# EXERCISE
Output only the lines of the entries that follow, starting at the one with "Details [tab] (640, 175)" and running down to the one with "[switch] (527, 488)", both included and unchanged.

**** SUPPLIED RECORDS ****

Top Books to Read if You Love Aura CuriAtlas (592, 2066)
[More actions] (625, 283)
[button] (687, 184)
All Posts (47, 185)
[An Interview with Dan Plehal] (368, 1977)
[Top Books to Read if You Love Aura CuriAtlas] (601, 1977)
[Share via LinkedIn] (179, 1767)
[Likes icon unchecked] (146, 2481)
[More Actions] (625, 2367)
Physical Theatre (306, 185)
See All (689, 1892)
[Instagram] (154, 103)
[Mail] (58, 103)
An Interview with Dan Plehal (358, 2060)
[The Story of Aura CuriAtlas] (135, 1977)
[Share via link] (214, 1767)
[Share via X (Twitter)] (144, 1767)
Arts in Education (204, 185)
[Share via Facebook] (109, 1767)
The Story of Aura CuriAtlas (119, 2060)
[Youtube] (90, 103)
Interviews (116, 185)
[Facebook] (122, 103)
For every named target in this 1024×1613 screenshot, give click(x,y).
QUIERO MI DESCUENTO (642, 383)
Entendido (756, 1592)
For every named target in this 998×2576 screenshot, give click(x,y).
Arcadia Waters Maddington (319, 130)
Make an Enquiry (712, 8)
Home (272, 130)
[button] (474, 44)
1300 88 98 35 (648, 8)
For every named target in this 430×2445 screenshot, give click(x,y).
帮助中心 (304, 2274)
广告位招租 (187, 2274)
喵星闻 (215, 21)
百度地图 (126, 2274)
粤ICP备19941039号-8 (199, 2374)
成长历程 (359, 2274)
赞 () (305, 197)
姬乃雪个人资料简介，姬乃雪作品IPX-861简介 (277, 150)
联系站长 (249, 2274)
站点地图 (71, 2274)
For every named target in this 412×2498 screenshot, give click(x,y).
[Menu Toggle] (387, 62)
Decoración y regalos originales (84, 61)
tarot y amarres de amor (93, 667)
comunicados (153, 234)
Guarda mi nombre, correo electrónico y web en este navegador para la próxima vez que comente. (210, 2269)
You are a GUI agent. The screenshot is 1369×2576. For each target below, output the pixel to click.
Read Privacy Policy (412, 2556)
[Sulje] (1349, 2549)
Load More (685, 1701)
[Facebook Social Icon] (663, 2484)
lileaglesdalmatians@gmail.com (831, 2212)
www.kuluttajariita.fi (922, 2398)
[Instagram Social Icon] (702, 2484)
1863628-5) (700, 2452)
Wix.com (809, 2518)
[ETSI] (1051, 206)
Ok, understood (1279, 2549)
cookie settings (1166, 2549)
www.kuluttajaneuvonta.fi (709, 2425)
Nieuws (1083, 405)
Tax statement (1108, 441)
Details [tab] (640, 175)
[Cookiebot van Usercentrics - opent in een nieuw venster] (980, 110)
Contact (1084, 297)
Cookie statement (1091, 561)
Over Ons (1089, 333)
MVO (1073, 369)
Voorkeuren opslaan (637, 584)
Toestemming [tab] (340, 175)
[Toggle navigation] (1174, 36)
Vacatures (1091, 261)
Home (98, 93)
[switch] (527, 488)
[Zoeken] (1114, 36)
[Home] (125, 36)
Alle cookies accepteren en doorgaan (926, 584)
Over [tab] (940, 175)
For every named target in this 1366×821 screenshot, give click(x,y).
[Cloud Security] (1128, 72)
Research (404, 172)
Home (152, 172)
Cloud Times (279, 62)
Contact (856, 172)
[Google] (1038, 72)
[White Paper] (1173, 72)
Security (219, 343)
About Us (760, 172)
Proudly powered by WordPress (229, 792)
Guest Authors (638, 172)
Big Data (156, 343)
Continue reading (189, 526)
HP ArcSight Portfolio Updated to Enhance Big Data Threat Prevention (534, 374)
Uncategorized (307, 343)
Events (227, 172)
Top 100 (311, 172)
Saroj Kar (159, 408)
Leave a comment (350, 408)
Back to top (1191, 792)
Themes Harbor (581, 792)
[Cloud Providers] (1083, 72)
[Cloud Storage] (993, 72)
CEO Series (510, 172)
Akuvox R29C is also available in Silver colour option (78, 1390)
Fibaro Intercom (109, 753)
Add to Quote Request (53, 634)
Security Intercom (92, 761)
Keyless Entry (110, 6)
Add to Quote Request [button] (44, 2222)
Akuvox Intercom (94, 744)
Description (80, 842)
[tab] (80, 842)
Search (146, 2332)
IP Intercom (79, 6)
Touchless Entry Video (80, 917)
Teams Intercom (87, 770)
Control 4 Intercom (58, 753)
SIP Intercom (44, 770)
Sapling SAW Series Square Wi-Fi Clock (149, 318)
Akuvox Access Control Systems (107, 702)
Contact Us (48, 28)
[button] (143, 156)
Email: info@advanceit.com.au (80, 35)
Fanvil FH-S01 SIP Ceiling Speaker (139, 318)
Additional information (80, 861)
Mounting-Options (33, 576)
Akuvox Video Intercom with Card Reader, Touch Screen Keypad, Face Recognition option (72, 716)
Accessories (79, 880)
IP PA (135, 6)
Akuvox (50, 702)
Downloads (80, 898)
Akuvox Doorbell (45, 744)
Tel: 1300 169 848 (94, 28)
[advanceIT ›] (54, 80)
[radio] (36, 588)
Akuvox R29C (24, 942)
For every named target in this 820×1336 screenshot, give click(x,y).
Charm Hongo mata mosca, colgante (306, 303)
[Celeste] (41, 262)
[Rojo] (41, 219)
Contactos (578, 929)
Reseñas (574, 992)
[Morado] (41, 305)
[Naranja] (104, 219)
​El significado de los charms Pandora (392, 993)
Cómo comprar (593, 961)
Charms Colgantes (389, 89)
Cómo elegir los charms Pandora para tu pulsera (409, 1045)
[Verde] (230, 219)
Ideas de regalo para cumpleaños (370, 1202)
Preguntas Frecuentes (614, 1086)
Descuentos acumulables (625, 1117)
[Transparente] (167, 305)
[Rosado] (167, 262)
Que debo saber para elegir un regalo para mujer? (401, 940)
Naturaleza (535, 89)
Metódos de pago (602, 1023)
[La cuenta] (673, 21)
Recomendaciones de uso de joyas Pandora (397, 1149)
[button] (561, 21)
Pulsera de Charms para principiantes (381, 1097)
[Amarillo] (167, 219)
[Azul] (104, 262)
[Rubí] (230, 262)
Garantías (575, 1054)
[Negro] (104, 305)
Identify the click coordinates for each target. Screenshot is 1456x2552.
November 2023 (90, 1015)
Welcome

****

# OUTPUT
Details [tab] (640, 175)
[Cookiebot van Usercentrics - opent in een nieuw venster] (980, 110)
Contact (1084, 297)
Cookie statement (1091, 561)
Over Ons (1089, 333)
MVO (1073, 369)
Voorkeuren opslaan (637, 584)
Toestemming [tab] (340, 175)
[Toggle navigation] (1174, 36)
Vacatures (1091, 261)
Home (98, 93)
[switch] (527, 488)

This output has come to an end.